● Requirements
A. Answer these questions using the article on the halal economy, one line each:
(i) What share of the entire global food industry does the halal food market represent?
(ii) Which non-Muslim multinationals are named as having expanded their Muslim-friendly offerings?
(iii) What are Islamic bonds known as?
B. Carry the article on the halal economy forward from its final sentence.

● Selection

____________________

A Trillion Dollar Halal Business
By Riaz Haq
CA



For a long time, the halal simply meant buying meat from a halal butcher, who slaughtered in accordance with Islamic principles. But the halal food market has exploded in the past decade and is now worth an estimated $632 billion annually, according to the Halal Journal, a Kuala Lumpur-based magazine. That's about 16% of the entire global food industry. Throw in the fast-growing Islam-friendly finance sector and the myriad other products and services — cosmetics, real estate, hotels, fashion, insurance — that comply with Islamic law and the teachings of the Qur’an, and the sector is worth well over $1 trillion a year, according a recent report in Time magazine.
Time attributes the rise of the halal economy to the world's 1.6 billion Muslims, most of whom are younger and, in some places at least, richer than ever. Seeking to exploit that huge market, non-Muslim multinationals like Tesco, McDonald's and Nestlé have expanded their Muslim-friendly offerings and now control an estimated 90% of the global halal market.
Beyond halal food, the global economic crisis has brought attention to Islamic finance as an alternative for both Muslim and non-Muslim customers. In a recent article, the Vatican newspaper Osservatore Romano has voiced its approval of Islamic finance. The Vatican paper wrote that banks should look at the rules of Islamic finance to restore confidence amongst their clients at a time of global economic crisis. “The ethical principles on which Islamic finance is based may bring banks closer to their clients and to the true spirit which should mark every financial service,” the Osservatore Romano said. “ Western banks could use tools such as the Islamic bonds, known as sukuk, as collateral”. Sukuk may be used to fund the “‘car industry or the next Olympic Games in London,” the article says.

____________________

● Data excerpt
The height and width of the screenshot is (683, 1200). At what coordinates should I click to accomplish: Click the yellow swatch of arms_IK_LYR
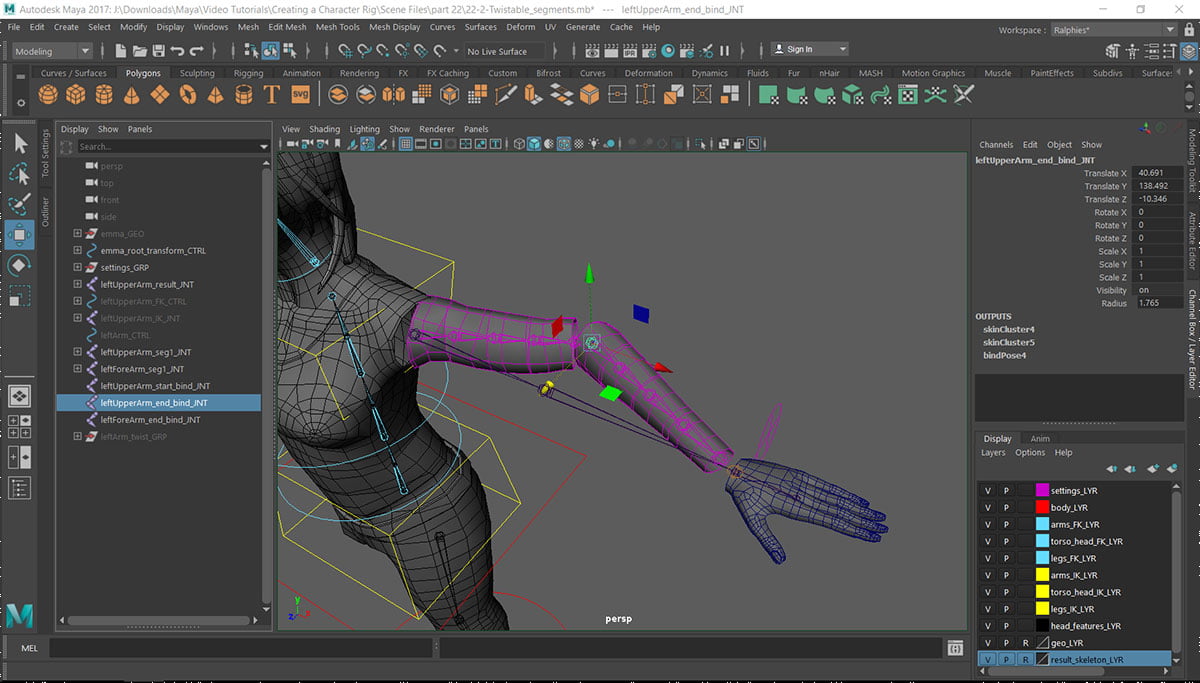pos(1042,575)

____________________

● Task results
A.
(i) About 16%.
(ii) Tesco, McDonald's and Nestlé.
(iii) Sukuk.

B.
Investors are attracted by Islamic banking's more conservative approach: Islamic law forbids banks from charging interest (though customers pay fees) and many scholars discourage investment in excessively leveraged companies. Though it currently accounts for just 1% of the global market, the Islamic finance industry's value is growing at around 15% a year, and could reach $4 trillion in five years, up from $500 billion today, according to a 2008 report from Moody's Investors Service.
Pakistan's Islamic banks plan to expand their network of outlets this year to take advantage of rising demand for Shariah-compliant financing according to Pervez Said, director of Islamic banking at the State Bank of Pakistan. These banks have 500 branches, after adding 210 outlets last year. Pakistan is promoting growth in Islamic finance to expand the reach of the banking sector which has less than 25 million deposit accounts. Shariah-compliant facilities are forecast to rise to 277 billion rupees ($3.5 billion) this year from 185 billion in 2008, according to the central bank data.
French retail giant Carrefour has been selling Halal products in many Muslim countries for several years now. In fact, Carrefour Malaysia created a unique program in collaboration with the Ministry of Domestic Trade and Consumers Affairs. The company has a dedicated team to monitor and assist small and medium-sized enterprises to develop Halal products, which will be distributed through the Carrefour chains in Malaysia and other countries.

Carrefour is the second largest hypermarket in the world, while Carrefour Malaysia set up its Halal Department in 2006.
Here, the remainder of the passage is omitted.